Her work is important for Christians and pastors in understanding what is going on both around our churches and within our pews. It has always been important for Christians to know how to exegete both their Bibles and their cultures.
Early in the book, Burton notes the relationship between the Remixed and truth. The idea of truth as correspondence to reality is by-in-large gone. Even the sense that this kind of truth is important has faded well into the background. She writes:
“Today’s Remixed religions valorize different forms of emotional experience – a person’s perceived energy as a clue to their bad character, a modern witch’s sense of divine presence during a spell-casting session, a feminist’s lived experience as an authoritative account of the world – as the key to interpreting both meaning and purpose.”pg. 33
“They’re suspicious of moral truth or truth-claims that don’t root themselves in subjective experience. Three-quarters of millennials…now say they agree with the statement “Whatever is right for your life or works best for you is the only truth you can know…”pg. 33
And before you think this creates a significant difference between those “outside the church” and those inside, the rest of that sentence reads:
“…compared with just 39 percent of the elderly, and 47 percent of practicing Christians of all ages.”pg. 33
We are dealing, more and more, with a cultural landscape that has decided against truth. Truth has not been argued with and shown wanting, it has been labeled “oppressive” or “patriarchal” or a tool of “white privilege”. It has been out-emoted. More and more we have people making significant life decisions – about what Burton calls “meaning and purpose” – based on how the options make them feel, free to assemble any combination that suites them. People are making decisions without arguments.
People are making decisions without arguments.Tweet
How do we work with people who have made decisions without arguments? First of all, we can’t fall into the trap the church falls into over and over – we need to appeal to people in the same ways the culture (or other religions) appeals to them. We cannot reduce the meaning and purpose of Christianity to a better set of the feels than any other options. That is always a losing strategy in the mid-to-long run.

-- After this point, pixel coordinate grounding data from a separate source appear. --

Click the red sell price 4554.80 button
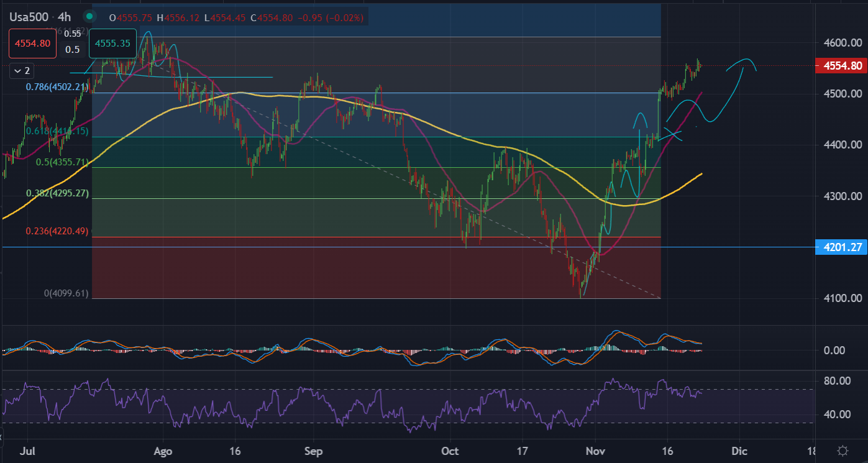(32, 44)
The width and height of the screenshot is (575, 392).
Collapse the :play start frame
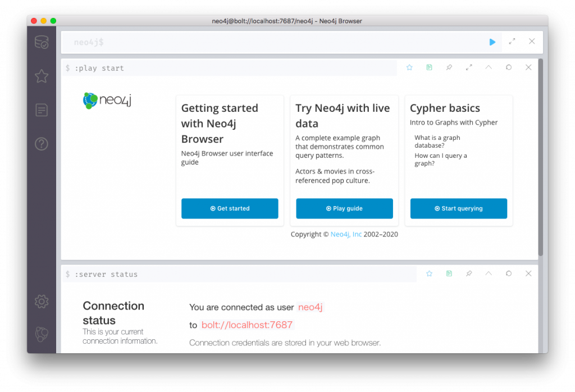pos(489,67)

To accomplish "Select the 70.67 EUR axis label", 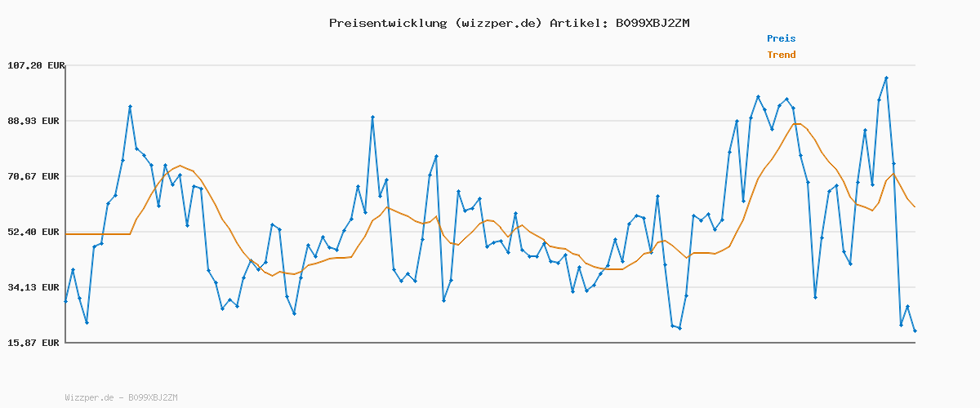I will pyautogui.click(x=35, y=176).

Secondly, we need to shore up our own congregations. How often are the people in our churches confronted with the truth of the Gospel? Or to paraphrase Francis Schaefer, do they know the gospel is True truth? Do our services, small groups, and lives reflect this? Do we have ways of helping the people in our churches to be different from the culture around them?
And then, it may be that shoring up the spiritual and lifestyle health of the church will become the best witness possible over time. We never give up evangelism or apologetics. We never give up being salt and light in our jobs, schools, and halls of cultural influence and power. But a local body of believers whose tap root is deep and strong may produce the kind of fruit hungry people will want to eat.